▶ _The data_:
◇ ◇ ◇

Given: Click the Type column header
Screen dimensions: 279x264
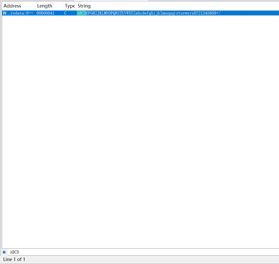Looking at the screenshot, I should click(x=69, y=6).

◇ ◇ ◇

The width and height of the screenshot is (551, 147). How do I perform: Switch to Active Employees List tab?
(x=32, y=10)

◇ ◇ ◇

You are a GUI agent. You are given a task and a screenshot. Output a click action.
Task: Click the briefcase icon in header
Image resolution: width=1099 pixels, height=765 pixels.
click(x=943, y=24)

◇ ◇ ◇

▶ _Requirement_:
Copy every line in the records above that contains the word "header".

▶ _Your response_:
Given: Click the Type column header
Task: Click the briefcase icon in header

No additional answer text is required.